Segundo ele, a vontade de internacionalizar a marca é antiga, mas foi adiada por conta de outros planos. Em 2018 a cervejaria abriu um bar, em Santos, e em 2021 inaugurou sua fábrica própria e passou a produzir localmente suas receitas. Antes, era uma cervejaria “cigana”, como são conhecidas aquelas que produzem seus rótulos com parceiros. Nesse tempo, enviaram alguns lotes para fora do país. “Já exportamos nossas cervejas para Japão, China, Holanda. Mas era algo pontual, que dependia muito da taxa cambial”, diz Renê. “Nossa vontade era entrar nos Estados Unidos, mas lá é preciso ter uma produção local, senão não dá para ser competitivo”, diz Santos. Agora, com a fábrica integrada, a situação se torna vantajosa. “Teremos acesso a um mercado mais maduro, de maior poder aquisitivo”. Nos primeiros meses de operação a produção será focada em chope. No segundo semestre, vão passar a envasar latas.

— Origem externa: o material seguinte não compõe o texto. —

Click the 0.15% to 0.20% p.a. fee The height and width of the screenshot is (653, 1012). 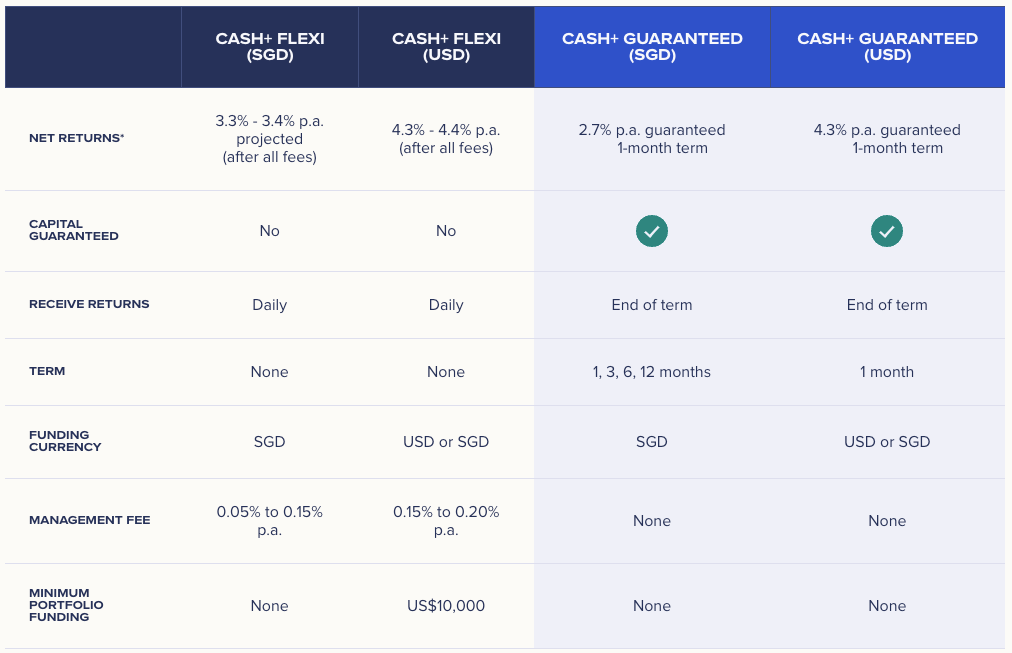[x=446, y=520]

A Everbrew é a mais recente a levar a cerveja artesanal brasileira aos Estados Unidos, mas não é a única. A cervejaria Japas, criada por três sócias em 2015, está produzindo seus rótulos por lá desde 2018. “Planejamos a operação e começamos em três estados, Massachusetts, Maine e Long Island. Hoje, estamos presentes em mais de 14, incluindo mercados importantes, como Nova York, Califórnia e Flórida, onde há comunidades brasileiras e japonesas”, conta Maíra Kimura, uma das fundadoras da Japas.
Segundo ela, embora o segmento artesanal americano seja bastante competitivo, elas têm uma vantagem: as receitas únicas. Desde que surgiu no cenário nacional, os rótulos da Japas ficaram famosos não apenas pelo design, mas pela adição de ingredientes asiáticos. A Wasabiru, por exemplo, é uma pale ale com wasabi. A pilsen Matsurika leva jasmin. Há outras com limão yuzu, arroz ou cereja. “No Brasil, todos sabem que somos uma marca nipo-brasileira. Nos EUA, eles ainda estranham, não conhecem tanto, mas o público geek fica interessado”, conta Kimura.
O portfólio oferecido no mercado americano é igual ao brasileiro. Há uma linha de cervejas fixas, como a IPA Kasato Maru, uma homenagem ao navio que trouxe o primeiro grupo de imigrantes do Japão ao Brasil. Além disso, há uma série de receitas sazonais, com novidades mensais. “Aproveitamos quando os produtos estão na época certa ou quando algum lançamento faz sentido”, afirma Kimura.
Fora dos Estados Unidos, a cerveja brasileira já está conquistando terreno. A Dádiva, por exemplo, vende para diversos países da Europa. E a própria Japas está inaugurando uma nova operação, em Taiwan. Lá, o portfólio será ligeiramente diferente, para atender ao novo público. “Estamos aprendendo enquanto avançamos, mas temos um estudo detalhado para entender como é o mercado e seu potencial”, diz Kimura. Com um mercado local mais maduro, a cerveja brasileira começa a conquistar novos terrenos.